Aim — Rewrite the records below, replacing every occurrence of "At what coordinates should I click to accomplish" with "Where should I click to accomplish" and leaving all other text unchanged.

Provided material —

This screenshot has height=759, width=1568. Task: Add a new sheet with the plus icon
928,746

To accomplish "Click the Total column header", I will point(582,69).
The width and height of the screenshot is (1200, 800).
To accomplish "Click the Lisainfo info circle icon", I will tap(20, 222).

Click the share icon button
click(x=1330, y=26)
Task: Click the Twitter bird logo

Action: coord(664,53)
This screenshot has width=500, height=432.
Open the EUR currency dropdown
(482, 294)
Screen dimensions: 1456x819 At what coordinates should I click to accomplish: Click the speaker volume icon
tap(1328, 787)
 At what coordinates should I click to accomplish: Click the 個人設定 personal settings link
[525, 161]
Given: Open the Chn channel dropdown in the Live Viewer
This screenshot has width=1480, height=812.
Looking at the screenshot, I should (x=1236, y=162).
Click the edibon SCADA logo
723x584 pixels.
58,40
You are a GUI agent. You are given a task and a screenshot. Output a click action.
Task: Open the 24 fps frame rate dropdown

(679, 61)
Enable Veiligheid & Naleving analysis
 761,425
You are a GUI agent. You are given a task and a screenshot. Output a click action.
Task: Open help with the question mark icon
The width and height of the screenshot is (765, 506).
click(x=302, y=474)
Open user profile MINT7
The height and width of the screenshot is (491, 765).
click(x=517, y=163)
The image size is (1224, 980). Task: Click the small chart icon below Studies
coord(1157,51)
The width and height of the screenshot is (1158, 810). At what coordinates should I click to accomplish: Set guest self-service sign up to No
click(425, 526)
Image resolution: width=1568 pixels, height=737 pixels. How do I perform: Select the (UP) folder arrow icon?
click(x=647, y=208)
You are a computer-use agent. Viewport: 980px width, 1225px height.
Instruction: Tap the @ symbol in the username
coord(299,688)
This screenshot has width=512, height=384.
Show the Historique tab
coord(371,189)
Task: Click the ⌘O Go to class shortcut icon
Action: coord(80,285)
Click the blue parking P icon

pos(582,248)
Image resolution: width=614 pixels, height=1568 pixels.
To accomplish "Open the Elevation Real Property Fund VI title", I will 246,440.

Answer for this exercise —
This screenshot has height=759, width=1568. Task: Add a new sheet with the plus icon
928,746

To accomplish "Click the Total column header", I will point(582,69).
The width and height of the screenshot is (1200, 800).
To accomplish "Click the Lisainfo info circle icon", I will tap(20, 222).

Click the share icon button
click(x=1330, y=26)
Task: Click the Twitter bird logo

Action: coord(664,53)
This screenshot has width=500, height=432.
Open the EUR currency dropdown
(482, 294)
Screen dimensions: 1456x819 Where should I click to accomplish: Click the speaker volume icon
tap(1328, 787)
 Where should I click to accomplish: Click the 個人設定 personal settings link
[525, 161]
Given: Open the Chn channel dropdown in the Live Viewer
This screenshot has width=1480, height=812.
Looking at the screenshot, I should (x=1236, y=162).
Click the edibon SCADA logo
723x584 pixels.
58,40
You are a GUI agent. You are given a task and a screenshot. Output a click action.
Task: Open the 24 fps frame rate dropdown

(679, 61)
Enable Veiligheid & Naleving analysis
 761,425
You are a GUI agent. You are given a task and a screenshot. Output a click action.
Task: Open help with the question mark icon
The width and height of the screenshot is (765, 506).
click(x=302, y=474)
Open user profile MINT7
The height and width of the screenshot is (491, 765).
click(x=517, y=163)
The image size is (1224, 980). Task: Click the small chart icon below Studies
coord(1157,51)
The width and height of the screenshot is (1158, 810). Where should I click to accomplish: Set guest self-service sign up to No
click(425, 526)
Image resolution: width=1568 pixels, height=737 pixels. How do I perform: Select the (UP) folder arrow icon?
click(x=647, y=208)
You are a computer-use agent. Viewport: 980px width, 1225px height.
Instruction: Tap the @ symbol in the username
coord(299,688)
This screenshot has width=512, height=384.
Show the Historique tab
coord(371,189)
Task: Click the ⌘O Go to class shortcut icon
Action: coord(80,285)
Click the blue parking P icon

pos(582,248)
Image resolution: width=614 pixels, height=1568 pixels.
To accomplish "Open the Elevation Real Property Fund VI title", I will 246,440.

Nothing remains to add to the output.